Saturday, June 12, 2010

Slow Saturday Special: Let's Go to the Videotape

My conclusion?

Murder.


What makes this opportunity so valuable is the precise and comprehensive multimedia record that is critiqued at nightly review sessions by soldiers and officers, much like a football team analyzes its games, plays, and opponents. “It’s like watching plays on the ball field over and over again.... the technology lends a video game aspect to these war games
’’

I would overturn that call.

What do you mean there is no replay in world soccer?

Related:
Video Game Graduations

A New Way to Earn Your Wings

And who makes the products you buy better?


"Practicing war — and watching it — in real time; New military system offers bases such as Camp Edwards a unique training opportunity" by Brian MacQuarrie, Globe Staff | June 12, 2010

CAMP EDWARDS — The soldiers of Bravo Company push toward a village where the police chief has been killed by insurgents. Suddenly, gunshots erupt from a nearby tree line, the soldiers drop to the ground, and a Humvee-mounted machine gun answers with a ferocious, sustained burst of 50-caliber rounds.

Shouts, noise, and movement mix in quick-time confusion.

But what might seem like the fog of war to Bravo Company is familiar choreography to battlefield observers sitting in a trailer a mile away, where they were monitoring part of the largest military exercise held at this Cape Cod base since World War II.

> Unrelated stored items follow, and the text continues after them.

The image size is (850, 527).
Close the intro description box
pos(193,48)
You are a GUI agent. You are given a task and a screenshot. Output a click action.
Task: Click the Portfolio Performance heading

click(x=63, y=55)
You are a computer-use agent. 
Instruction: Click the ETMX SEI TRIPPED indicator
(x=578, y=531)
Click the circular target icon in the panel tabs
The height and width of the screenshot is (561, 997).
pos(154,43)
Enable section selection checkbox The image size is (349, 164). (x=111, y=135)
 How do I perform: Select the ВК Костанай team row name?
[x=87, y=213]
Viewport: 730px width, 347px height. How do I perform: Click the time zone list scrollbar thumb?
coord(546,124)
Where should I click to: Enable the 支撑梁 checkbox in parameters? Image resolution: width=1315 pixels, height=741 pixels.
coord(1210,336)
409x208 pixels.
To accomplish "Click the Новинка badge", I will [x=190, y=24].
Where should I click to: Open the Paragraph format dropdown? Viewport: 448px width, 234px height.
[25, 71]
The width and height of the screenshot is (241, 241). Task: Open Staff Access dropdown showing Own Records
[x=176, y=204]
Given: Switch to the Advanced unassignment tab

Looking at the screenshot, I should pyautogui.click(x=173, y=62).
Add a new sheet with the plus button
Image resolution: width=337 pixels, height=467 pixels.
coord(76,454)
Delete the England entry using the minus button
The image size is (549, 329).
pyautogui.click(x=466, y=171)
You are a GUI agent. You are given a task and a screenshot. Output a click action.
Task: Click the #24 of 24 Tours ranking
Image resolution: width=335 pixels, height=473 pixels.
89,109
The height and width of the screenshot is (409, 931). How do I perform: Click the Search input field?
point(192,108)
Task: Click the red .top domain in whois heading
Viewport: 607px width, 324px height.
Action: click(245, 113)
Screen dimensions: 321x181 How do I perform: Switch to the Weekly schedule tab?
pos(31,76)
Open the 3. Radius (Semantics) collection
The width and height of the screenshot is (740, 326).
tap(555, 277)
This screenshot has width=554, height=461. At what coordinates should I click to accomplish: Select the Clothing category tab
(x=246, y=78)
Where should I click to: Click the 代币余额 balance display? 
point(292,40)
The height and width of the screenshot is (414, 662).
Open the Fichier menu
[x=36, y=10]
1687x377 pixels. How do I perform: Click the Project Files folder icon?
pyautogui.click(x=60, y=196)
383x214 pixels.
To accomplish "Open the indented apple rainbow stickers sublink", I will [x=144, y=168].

There, sitting calmly before a bank of monitors, Army and civilian analysts use 3-D images to study each soldier in real time as the unit moves toward a facsimile of an Afghan village. They watch the soldiers crouch, they watch them shoot, they watch the “enemy,’’ and they watch as the town is captured during a firefight with blank ammunition.

This armchair quarterbacking, made possible by a GPS device planted on each soldier, is part of a system developed by SRI International, a nonprofit scientific research institute that the National Guard uses to prepare units across the country for combat in Afghanistan and Iraq....

Specialist Kory Desmond, 21, of Peabody, who is preparing for his second tour in Afghanistan, did not appear to mind that he had been “shot’’ in the chest during the drill, which used role players dressed as Afghan insurgents and civilians in a crackling, fast-moving scenario....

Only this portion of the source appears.